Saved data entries
• • • •

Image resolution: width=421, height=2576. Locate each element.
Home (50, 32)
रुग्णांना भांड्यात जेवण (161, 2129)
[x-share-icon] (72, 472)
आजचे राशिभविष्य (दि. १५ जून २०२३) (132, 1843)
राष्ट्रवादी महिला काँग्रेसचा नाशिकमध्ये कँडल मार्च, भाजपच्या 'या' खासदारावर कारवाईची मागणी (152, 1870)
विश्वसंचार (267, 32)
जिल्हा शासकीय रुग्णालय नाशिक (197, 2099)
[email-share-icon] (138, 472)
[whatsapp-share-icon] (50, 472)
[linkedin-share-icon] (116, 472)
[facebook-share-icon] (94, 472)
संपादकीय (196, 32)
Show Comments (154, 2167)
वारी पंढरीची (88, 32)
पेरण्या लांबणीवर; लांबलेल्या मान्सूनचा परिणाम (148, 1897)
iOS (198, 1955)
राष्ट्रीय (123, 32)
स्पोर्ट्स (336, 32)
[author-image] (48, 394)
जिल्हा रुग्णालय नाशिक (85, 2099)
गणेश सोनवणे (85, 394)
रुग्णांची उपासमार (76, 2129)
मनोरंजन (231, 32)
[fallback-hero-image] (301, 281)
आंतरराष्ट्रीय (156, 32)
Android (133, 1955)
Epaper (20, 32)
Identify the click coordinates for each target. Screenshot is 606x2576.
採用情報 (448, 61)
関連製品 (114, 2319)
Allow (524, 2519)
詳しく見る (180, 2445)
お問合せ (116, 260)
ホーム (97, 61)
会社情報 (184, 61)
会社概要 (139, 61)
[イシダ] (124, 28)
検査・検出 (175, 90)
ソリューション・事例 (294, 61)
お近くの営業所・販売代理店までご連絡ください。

• • • •

▸ Goal of the exercise
State the number of lines above that contain "icon". Write nothing besides it.

▸ Reply
5